Die Strafkammer unter Vorsitz von Richter Georg Kimmerl sprach den Flüchtling allerdings nicht, wie ursprünglich angeklagt, des Drogenhandelns in nicht geringer Menge, sondern nur der Beihilfe dazu und des Besitzes in neun Fällen schuldig: Der 23-Jährige habe „keine eigene Tatherrschaft“ gehabt, sondern sei „vollkommen abhängig von den Anweisungen des Chefs“ gewesen, der die Drogengeschäfte organisierte, sagte Kimmerl. Als Lohn für seine Dienste erhielt der Bunkerhalter Marihuana und Kokain zum Eigenkonsum, Geld und gelegentlich Lebensmittel.

Die Staatsanwaltschaft hatte dem Flüchtling zunächst vorgeworfen, von Februar 2017 bis Mai 2018 bei 15 Gelegenheiten in seinem Quartier jeweils mindestens fünf Kilo der weichen Drogen gebunkert zu haben. In einem Teilgeständnis räumte der Angeklagte „sieben bis zehn Fälle“ ein, bei denen ihm Drogen in einem Rucksack vorbeigebracht worden seien. Hier folgte das Gericht den Angaben des 23-Jährigen.

Weiter wurde dem Angeklagten zur Last gelegt, im Sommer 2017 beim Transport von 20 Kilo Marihuana aus Hannover nach Hainsacker im Auto dabei gewesen zu sein und den Stoff bei sich zwischengelagert zu haben. In ihrem Urteil ging die Kammer zwar davon aus, dass er die große Menge Rauschgift bei sich, hinter einem Brett vor der Heizung, versteckte. Ob er bei der Beschaffungsfahrt mit dabei war, war ihm aber nicht sicher nachzuweisen.

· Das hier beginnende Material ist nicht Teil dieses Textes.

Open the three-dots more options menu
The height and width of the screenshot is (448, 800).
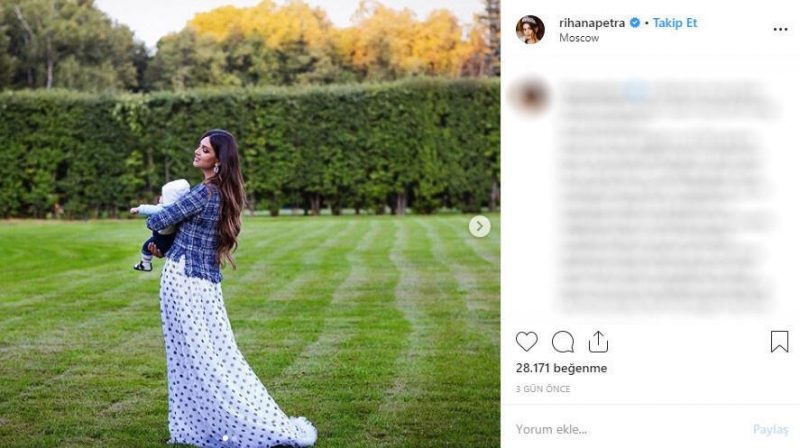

22 Kilo Marihuana aus Stuttgart

Das größte Drogenpaket – 22 Kilo Marihuana aus Stuttgart – brachten die Kuriere dem 23-Jährigen laut Anklage im Oktober 2017 zur Aufbewahrung vorbei. Hierzu hatte der Angeklagte vor Gericht über seine Anwältin erklärt, er sei von der Menge regelrecht geschockt gewesen. Er habe sofort den „Chef“ der Gruppierung angerufen und sich geweigert, so viel bei sich zu deponieren. Daraufhin sei der Stoff bei ihm wieder abgeholt worden.

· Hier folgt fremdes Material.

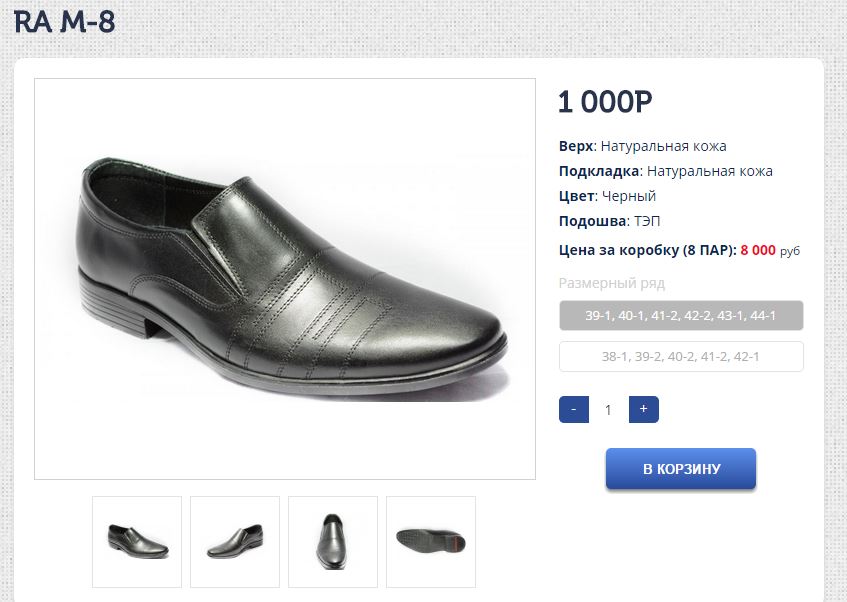Click the red 8 000 box price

Dies hielt das Gericht indes für eine Schutzbehauptung. Bereits verurteilte Mittäter hatten im Zeugenstand nichts von einer solchen Weigerung berichtet. Vielmehr habe der Angeklagte, wie auch in den anderen Fällen, bereitwillig beim Umverpacken der heißen Ware von einem sehr hohen Wirkstoffgehalt mitgeholfen.

Beim Transport eines Teils dieser Drogen nach Oberbayern waren die Kuriere in Kumpfmühl in eine Polizeikontrolle geraten. Nach einer Verfolgungsjagd gab der Fahrer in Pentling die Flucht auf. Auf mehreren Drogenpäckchen im Kofferraum des Autos fanden sich Fingerabdrücke des 23-jährigen Friseurs.

Die Staatsanwältin hatte in ihrem Plädoyer für den Angeklagten fünf Jahre Haft wegen Beihilfe zum unerlaubten Drogenhandel in 17 Fällen gefordert. Sie sprach sich mangels ausreichender Deutschkenntnisse des Flüchtlings gegen eine Unterbringung in Therapie aus.

Traumatische Fluchterlebnisse

Verteidigerin Narine Schulz beantragte zwei Jahre und neun Monate Haft und Unterbringung. Ihr Mandant habe trotz Drohungen seines Auftraggebers vor Gericht ausgesagt. Er leide infolge der Flucht, bei der er durch Schüsse am Bein verletzt wurde, an einer posttraumatischen Belastungsstörung. Nach seiner Ankunft 2016 in Deutschland habe er von Dealern Drogen zunächst kostenlos erhalten. Dann sei er gezwungen gewesen, seine Schulden bei ihnen abzuarbeiten. „Es tut mir leid. Ich hab Sch... gebaut“, sagte der Angeklage in seinem letzten Wort.

Das Gericht sah die vorhandenen Deutschkenntnisse des Angeklagten als ausreichend für eine erfolgreiche Therapie in einer Entziehungsanstalt an. Kimmerl verwies in seiner Urteilsbegründung auf eine Entscheidung des ersten Strafsenats des Bundesgerichtshofes. Danach genügten „Grundkenntnisse“ der deutschen Sprache zur erfolgversprechenden Durchführung des Maßregelvollzugs. Das Urteil ist noch nicht rechtskräftig.